About Me
Ah, my friends, Welcome to Casa Guidi ....Let me tell you a bit about myself, a poetess .. I was born in March on the sixth day of 1806 at my parent's estate in Durham, England .. I believe they said I was a precocious, bright and accomplished child. I've read a number of Shakespearian plays, parts of Pope's Homeric translations, passages from Paradise Lost, and the histories of England, Greece, and Rome before the age of ten. I was self-taught in almost every respect. During my teen years I read the principal Greek and Latin authors and Dante's Inferno -- all texts in the original languages. By the age of twelve, I wrote an "epic" poem consisting of four books of rhyming couplets. All I wanted to do was read and write, but I also loved riding horses and visiting family friends at my father's Estate, "Hope End". When I was 14, I fell from a horse, resulting in a spinal injury or some sort of mysterious illness which they never could figure out what it was exactly. It also affected my lungs. Yes, I was a little .. oh, very well, perhaps a little more than that .. addicted .. to morphine and opium (which they had prescribed to me), but what great poet wasn't in my day? Oh, bother... Might I mention I lost my beloved mother at this time, and that didn't help any..
Let me continue ...My father's unfortunate financial losses forced him to sell the estate .. in which we then lived at 50 Wimpole Street in London. This is where I stayed, lost "my dear bro", Edward .. and ultimately became a recluse upstairs with only my faithful dog, Flush and Wilson, my maid who also was my friend. True, I have had one or two callers from time to time ...That is when the love of my life entered into the picture.. I received a letter which began, "Dear Miss Barrett, I love your verses with all my heart - and I love you, too.. " Could this happen? Bah, but I have to admit, it intrigued me - the sincerity ... I could've been considered a spinster by now. I had all but waved off love at this point. I thought death was the only means of escaping this wretched place. My father had defiantly proclaimed anyone marrying another would be disinherited. But it was not death for me, no, "not death, but love.."

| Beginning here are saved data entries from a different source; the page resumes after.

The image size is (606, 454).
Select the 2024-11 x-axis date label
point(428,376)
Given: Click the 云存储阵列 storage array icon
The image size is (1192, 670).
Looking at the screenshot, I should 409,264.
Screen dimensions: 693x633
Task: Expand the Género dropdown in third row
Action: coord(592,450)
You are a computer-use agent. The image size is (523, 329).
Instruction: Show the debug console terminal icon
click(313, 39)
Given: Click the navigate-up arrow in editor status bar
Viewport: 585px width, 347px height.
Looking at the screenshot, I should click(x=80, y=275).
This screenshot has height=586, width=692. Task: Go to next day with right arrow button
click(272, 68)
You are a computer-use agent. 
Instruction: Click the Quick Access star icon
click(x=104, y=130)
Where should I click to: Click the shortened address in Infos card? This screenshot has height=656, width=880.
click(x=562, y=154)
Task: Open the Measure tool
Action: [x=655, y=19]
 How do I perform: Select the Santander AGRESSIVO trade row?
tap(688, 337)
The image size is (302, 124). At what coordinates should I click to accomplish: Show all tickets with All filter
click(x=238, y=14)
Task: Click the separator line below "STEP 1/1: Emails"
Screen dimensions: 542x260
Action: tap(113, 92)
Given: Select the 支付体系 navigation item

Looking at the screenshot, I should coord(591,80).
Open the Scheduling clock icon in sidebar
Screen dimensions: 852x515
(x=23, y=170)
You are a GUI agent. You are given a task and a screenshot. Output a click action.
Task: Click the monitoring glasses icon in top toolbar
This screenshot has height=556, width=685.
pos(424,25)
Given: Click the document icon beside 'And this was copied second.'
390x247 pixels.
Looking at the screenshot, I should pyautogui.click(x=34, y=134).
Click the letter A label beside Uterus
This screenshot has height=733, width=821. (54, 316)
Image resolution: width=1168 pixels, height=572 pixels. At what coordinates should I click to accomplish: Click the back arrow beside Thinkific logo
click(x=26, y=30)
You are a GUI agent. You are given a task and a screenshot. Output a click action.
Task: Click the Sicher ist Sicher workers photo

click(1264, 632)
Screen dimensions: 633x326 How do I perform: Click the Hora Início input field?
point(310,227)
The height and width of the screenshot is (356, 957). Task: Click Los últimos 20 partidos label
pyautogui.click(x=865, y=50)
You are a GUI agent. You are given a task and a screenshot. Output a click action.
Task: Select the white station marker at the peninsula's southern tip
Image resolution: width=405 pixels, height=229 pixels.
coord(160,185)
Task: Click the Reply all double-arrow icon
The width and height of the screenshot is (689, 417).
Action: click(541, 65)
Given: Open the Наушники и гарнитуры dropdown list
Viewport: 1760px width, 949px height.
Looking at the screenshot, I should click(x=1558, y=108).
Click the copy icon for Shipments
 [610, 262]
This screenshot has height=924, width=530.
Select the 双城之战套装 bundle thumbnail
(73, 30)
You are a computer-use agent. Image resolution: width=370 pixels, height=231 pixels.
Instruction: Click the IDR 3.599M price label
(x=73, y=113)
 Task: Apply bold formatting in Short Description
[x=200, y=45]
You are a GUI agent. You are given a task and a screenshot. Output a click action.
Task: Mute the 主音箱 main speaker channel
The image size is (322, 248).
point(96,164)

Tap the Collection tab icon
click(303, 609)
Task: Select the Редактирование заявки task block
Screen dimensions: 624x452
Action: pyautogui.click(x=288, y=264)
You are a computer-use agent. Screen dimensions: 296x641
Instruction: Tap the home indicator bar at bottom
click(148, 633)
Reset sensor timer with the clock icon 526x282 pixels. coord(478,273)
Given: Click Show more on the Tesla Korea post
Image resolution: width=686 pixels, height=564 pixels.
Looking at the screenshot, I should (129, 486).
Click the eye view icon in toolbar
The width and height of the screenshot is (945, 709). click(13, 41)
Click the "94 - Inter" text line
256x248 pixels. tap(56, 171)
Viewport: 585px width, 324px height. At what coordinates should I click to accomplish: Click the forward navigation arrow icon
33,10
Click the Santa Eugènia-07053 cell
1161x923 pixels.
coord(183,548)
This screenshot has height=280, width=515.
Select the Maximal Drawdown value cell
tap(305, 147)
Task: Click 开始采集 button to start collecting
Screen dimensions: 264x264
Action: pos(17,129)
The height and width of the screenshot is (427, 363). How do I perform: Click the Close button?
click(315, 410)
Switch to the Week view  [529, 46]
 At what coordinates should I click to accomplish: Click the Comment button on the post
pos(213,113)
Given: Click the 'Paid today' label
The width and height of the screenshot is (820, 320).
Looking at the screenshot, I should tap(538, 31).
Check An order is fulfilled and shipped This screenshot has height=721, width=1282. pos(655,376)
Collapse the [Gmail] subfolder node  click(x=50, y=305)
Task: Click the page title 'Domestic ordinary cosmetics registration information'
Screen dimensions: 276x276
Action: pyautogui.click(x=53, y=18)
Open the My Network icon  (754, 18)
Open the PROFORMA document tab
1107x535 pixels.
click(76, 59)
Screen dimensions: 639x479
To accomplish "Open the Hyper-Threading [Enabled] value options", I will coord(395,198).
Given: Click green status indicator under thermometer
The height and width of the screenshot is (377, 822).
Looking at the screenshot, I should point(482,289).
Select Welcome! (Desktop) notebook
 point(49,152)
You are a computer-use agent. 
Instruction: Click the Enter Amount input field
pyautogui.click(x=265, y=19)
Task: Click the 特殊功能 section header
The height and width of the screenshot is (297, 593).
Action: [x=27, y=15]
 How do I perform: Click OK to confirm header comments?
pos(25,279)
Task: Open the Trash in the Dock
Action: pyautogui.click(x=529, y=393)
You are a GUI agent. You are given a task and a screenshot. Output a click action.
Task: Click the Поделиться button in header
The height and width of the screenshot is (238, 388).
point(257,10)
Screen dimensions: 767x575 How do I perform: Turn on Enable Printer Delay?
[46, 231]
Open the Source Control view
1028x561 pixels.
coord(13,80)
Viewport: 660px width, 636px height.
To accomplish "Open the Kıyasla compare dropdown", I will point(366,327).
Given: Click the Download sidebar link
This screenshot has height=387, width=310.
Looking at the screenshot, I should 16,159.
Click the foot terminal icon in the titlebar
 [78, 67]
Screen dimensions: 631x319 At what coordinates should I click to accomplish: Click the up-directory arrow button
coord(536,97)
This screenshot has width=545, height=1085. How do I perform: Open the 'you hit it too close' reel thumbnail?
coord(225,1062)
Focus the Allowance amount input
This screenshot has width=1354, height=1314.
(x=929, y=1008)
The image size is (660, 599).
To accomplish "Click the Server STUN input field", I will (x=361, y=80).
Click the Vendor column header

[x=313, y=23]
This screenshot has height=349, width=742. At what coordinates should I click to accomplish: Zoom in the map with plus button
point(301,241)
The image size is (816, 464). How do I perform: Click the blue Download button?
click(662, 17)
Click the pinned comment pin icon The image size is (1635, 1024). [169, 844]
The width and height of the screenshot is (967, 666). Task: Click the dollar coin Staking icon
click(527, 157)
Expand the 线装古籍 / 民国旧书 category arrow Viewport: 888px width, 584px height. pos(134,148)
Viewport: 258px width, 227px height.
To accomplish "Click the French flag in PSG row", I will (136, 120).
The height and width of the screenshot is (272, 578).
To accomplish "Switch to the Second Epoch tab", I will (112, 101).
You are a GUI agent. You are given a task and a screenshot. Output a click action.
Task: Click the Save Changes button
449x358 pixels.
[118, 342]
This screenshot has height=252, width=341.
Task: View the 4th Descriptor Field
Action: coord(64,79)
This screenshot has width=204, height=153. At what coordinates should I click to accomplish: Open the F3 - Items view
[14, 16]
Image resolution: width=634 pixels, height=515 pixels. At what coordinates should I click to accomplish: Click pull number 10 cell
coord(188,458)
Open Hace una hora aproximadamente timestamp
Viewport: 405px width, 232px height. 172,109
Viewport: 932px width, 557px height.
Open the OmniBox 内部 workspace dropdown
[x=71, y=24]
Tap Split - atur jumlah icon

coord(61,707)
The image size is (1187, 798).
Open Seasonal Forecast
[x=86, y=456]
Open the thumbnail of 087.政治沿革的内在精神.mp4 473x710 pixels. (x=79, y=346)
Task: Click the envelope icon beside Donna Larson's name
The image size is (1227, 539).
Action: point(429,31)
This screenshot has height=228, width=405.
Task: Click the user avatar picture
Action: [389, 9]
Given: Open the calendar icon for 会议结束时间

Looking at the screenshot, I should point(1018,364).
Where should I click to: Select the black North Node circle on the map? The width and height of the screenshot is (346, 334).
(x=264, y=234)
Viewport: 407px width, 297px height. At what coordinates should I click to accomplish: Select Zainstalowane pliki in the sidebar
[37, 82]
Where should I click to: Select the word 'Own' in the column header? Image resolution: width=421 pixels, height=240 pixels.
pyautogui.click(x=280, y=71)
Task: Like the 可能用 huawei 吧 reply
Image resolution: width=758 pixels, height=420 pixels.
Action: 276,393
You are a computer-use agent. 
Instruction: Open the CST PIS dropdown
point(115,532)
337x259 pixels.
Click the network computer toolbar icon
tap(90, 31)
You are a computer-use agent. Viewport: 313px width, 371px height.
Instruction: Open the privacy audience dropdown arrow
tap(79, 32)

I had loved his poetry already, and had written of him in one of my poems. That is one of the reasons he wrote to me. I wasn't sure what to make of those words from the first letter he had written, but it struck me to the core. His letter "threw me into ecstasies"! Not only was love here but we also shared intellectual conversations within these sealed letters - back and forth ... So many that ..when we finally eloped in September, to Florence, I wrote to him exclaiming, "Let the ounces cry out!" I had to bring them with me. Some of the only things I took with us. That is when we ..escaped to Italy, but I knew I would never speak to my father again. He never would.
Our son, whom we called "Pen" (Robert Wiedemann-Barrett Browning), was born in 1849. Ah, but he was our pride and our joy! Yes, I coddled him. Who would have thought that I, yes, I.. of all women .. would have had a child. I rather liked him in his long locks, much to the eventual protest of my husband.
And, still, my lungs, my health betrayed me .. though it is true that coming to Italy had benefited me tremendously .. It would always trevail. After the deaths of my sisters, and the eventual death of my father, I would become increasingly interested in.. the other side.. in spirituality... Perhaps because I also knew my own eventual outcome ... But I knew that it would not be the end ...
And, finally, at the end of 1861, with my husband there beside me, holding me .. "Our lives are held by God!" said I, with a continued, "God bless you!" as I kissed him and the air, He did ask if I was comfortable, "Beautiful." I said, and with that, I passed into the spirit-world, at 4:30 am quite peacefully...
... Our maid, Annunziata, cried out, "This blessed spirit has passed!"Yet, I, dear ones.. still haunt ...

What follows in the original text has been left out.